I like to think of it as a positive. And if you can't think of it as a positive, for people who are listening, at least it's a cloud with the silver line.

I think that it forced us to get back into... deep within ourselves and forced us to engage with that which is important to us. You know... Who are we? What are my priorities? What am I all about? These are existential questions, and we need to ask them. You know, no one gets out of here alive, at the end of the day. So, what is it that we take with us, if you do take something with us, or what's the point of all this?

And these are big questions. And I love those questions. I actually love answering and entertaining those questions.

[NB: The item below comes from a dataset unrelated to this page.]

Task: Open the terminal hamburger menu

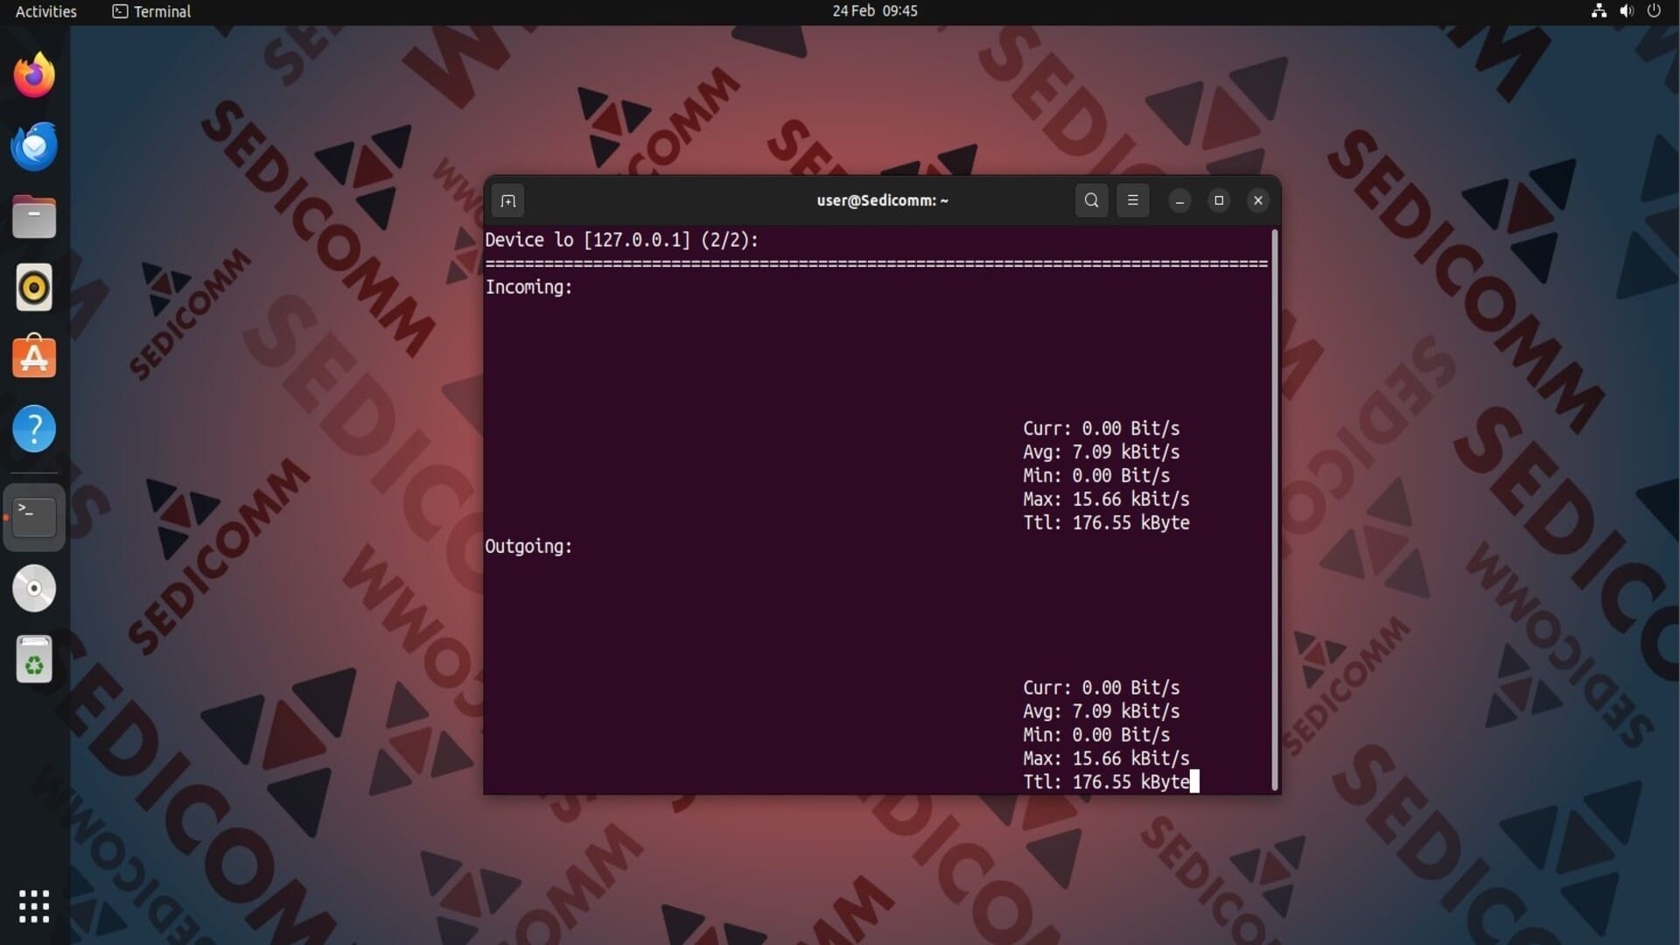Action: (x=1132, y=200)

Agree or Disagree? "I think that Covid forced us to get back into deep within ourselves and forced us to engage with that which is important to us." #awayre

Click to Tweet

What it has done for my business is... One of the things that I did was... I have a slate of clients that I work with. I do a lot of executive coaching and I do group coaching, and things like that.

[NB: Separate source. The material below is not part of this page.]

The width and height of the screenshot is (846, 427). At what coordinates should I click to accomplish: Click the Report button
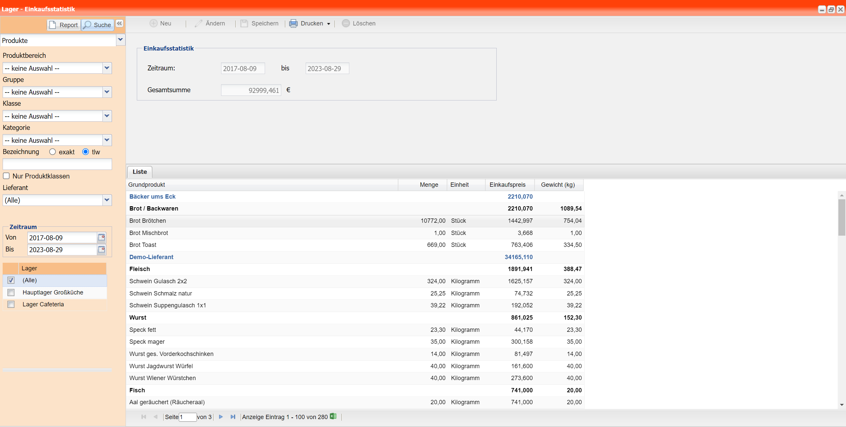pyautogui.click(x=64, y=25)
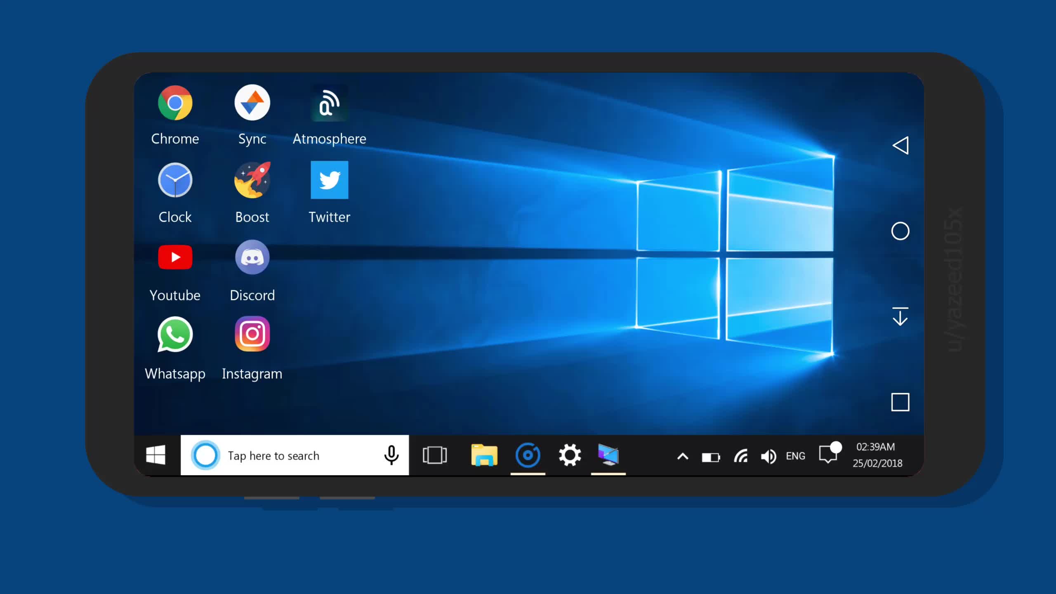Open the Start menu
The width and height of the screenshot is (1056, 594).
[x=156, y=455]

By the way, my business has been online for about five years now. So, it didn't change things that much. I mean, I've done things on-site and things like that and that got pulled back, but I just went online.

When we were going through the shutdown, I started playing chess. What do you do with the free time, right? And I watched some TV shows.

But then I started just kind of recording some of the things...One of the things I wanted to do is create an Academy of things that I've been teaching.

You know, scaling the business. I help other people scale. But I want to scale my own business, right? The cobbler's kids wear no shoes, right? So, I took the time to... I actually started recording some of the things.

And that's been very interesting. Fun. I actually put my first course out. This is on sales. How do you sell without being a salesperson?

And I put together some strategies that I have taught, about 20 strategies, and put together in a course. There's much more to come. So, I'm kind of excited about that. That's my COVID story.

I was able to take something out of it. There's a loss. Unavoidable loss. We lost a lot of friends in India and our family members, but here we are. But it brings focus to what's important, what's meaningful.

Mal
Well, see, we're near the end, and I think this could go on for maybe another hour. So, we thank you so much. And we wish you the best, and we look forward to a follow up.

Bhavesh
Yes. Thank you. Would love to do it. And I appreciate what you're doing here. I think you're putting a lot of work into this, and I've always enjoyed working with you, Mal. Now we've done this. I remember the time we sat down in Virginia. We had that lunch. Then you came and came out to my office in Rockville, and you know...

Mal
Sure.

Bhavesh
Yeah. I kind of long for those days when we can actually fearlessly move about and sit down and... Simple things - right? - that we used to do and we took it for granted. We would love to do that again.

Mal
Here we are again. So, thank you and look forward to staying permanently connected.

Bhavesh
Yes. Same here. Likewise. Appreciate it.

"There is a way to change this, which is to bring the human element back into our management processes."

Conclusion: How to Increase Employee Engagement and Build a Sustainable Business on Autopilot

If you are a President, CEO or an executive responsible for managing a team of business professionals, you probably get pulled into the minutia of running the day-to-day. This prevents you from creating an organization that can sustain itself without your personal and frequent involvement in the day-to-day of running the business.
 

  • We have missed something crucial in building our existing knowledge base of management philosophies: We see people as machines and manage them accordingly. 
  • Employee engagement has been historically low but is probably worse post-Covid as we experiment with remote work at an unprecedented scale. 
  • To create a self-sustaining, self-perpetuating organization, we need to engage our employees in ways that we have not been able to do thus far in the history of management.
  • When we are able to engage employees at the depth of their humanness, we empower them to build a self-sustaining organization that can scale itself without a direct involvement from its leaders.